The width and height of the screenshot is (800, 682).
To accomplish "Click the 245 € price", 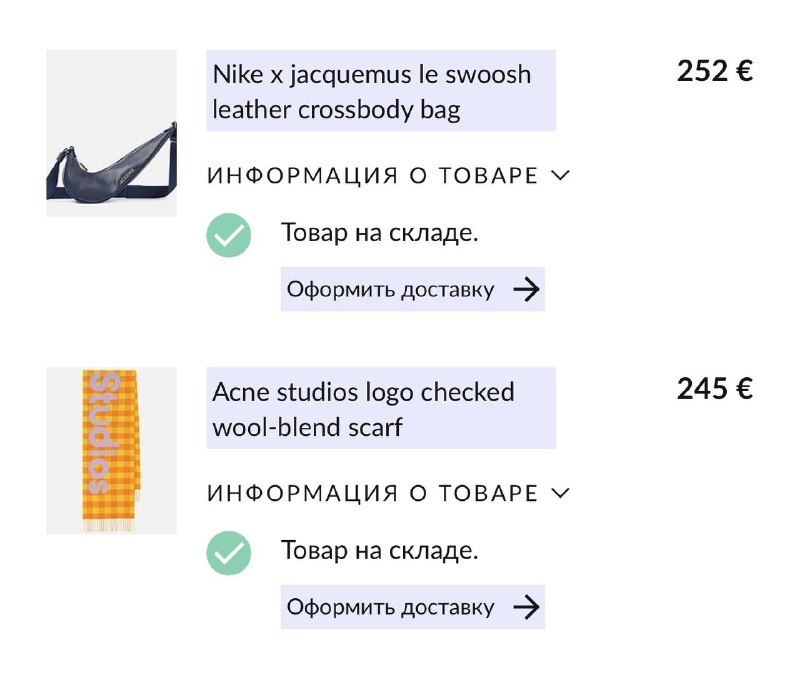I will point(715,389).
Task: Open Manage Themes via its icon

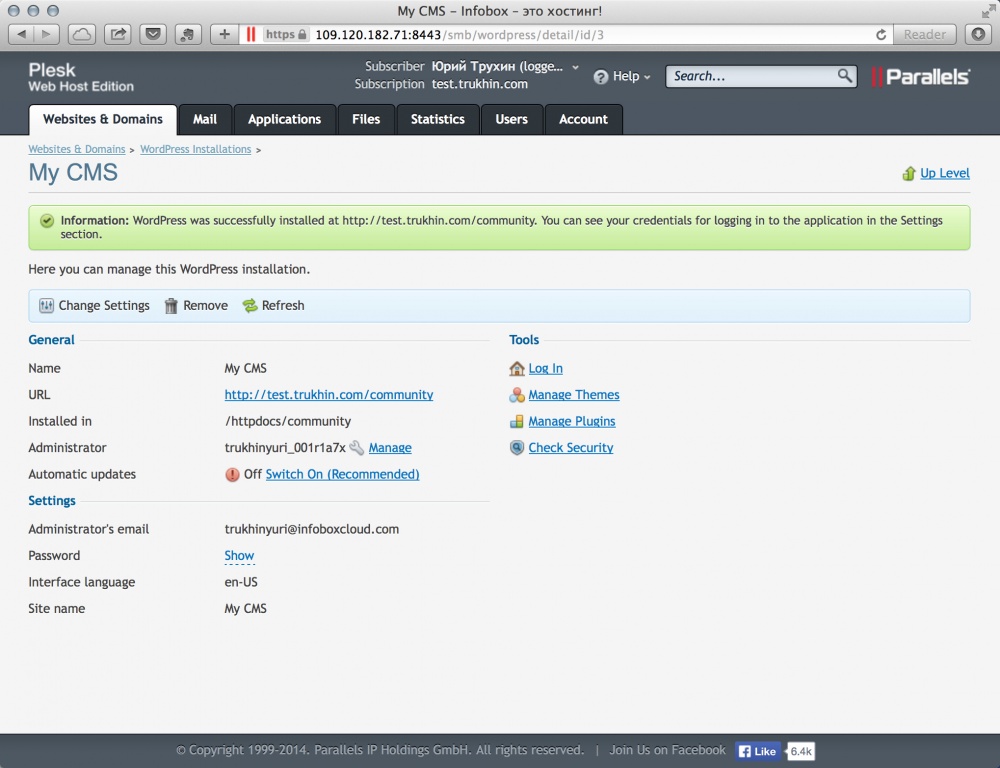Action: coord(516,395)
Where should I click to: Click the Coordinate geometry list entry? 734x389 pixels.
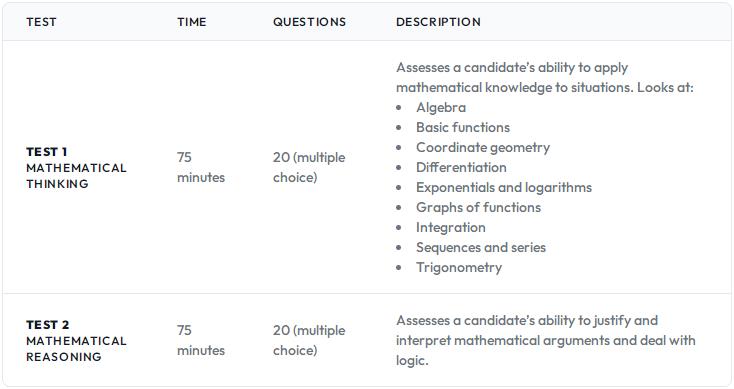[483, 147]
...
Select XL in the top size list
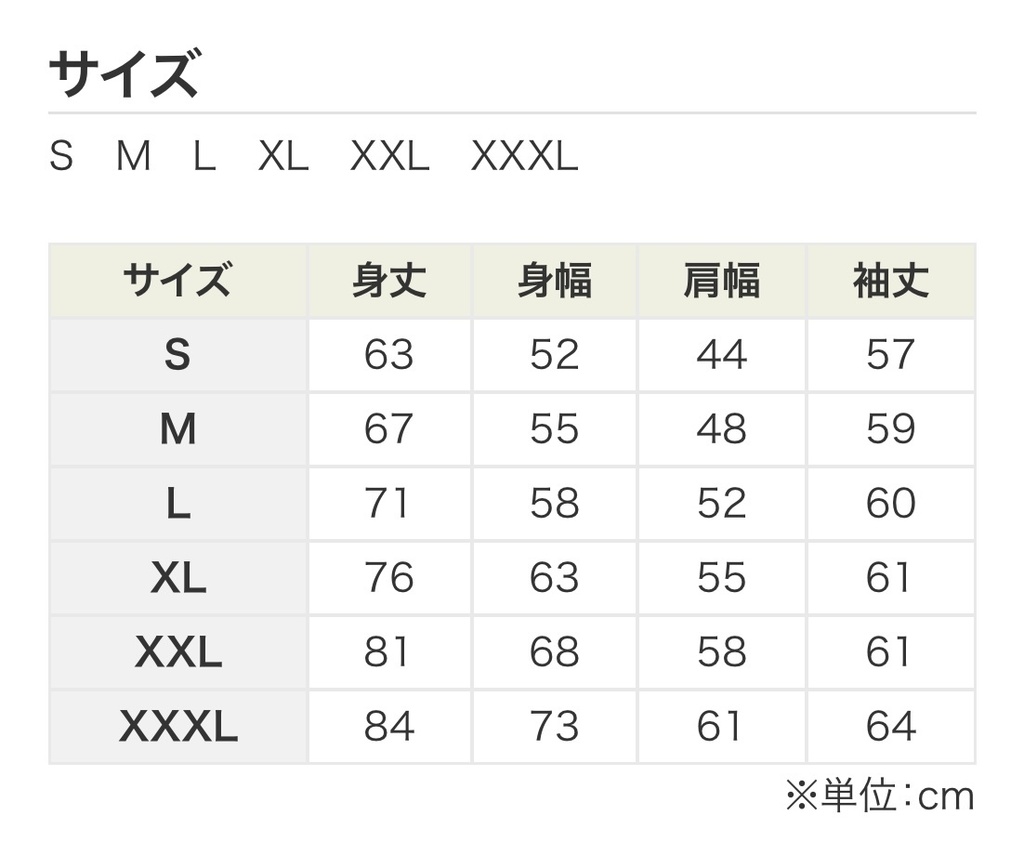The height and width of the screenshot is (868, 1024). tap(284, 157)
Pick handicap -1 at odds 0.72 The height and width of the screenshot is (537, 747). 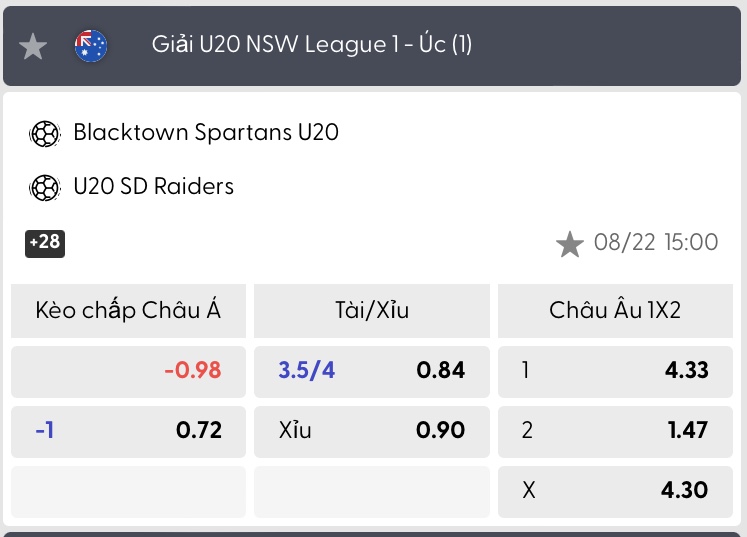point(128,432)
==
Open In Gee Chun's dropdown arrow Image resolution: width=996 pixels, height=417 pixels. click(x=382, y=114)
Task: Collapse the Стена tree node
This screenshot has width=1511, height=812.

_Requirement:_
From the entries above, return exactly the line containing "Task: Collapse the Стена tree node", the line containing "This screenshot has width=1511, height=812.", and all lines between, and nothing else.

_Response to this task:_
Task: Collapse the Стена tree node
This screenshot has width=1511, height=812.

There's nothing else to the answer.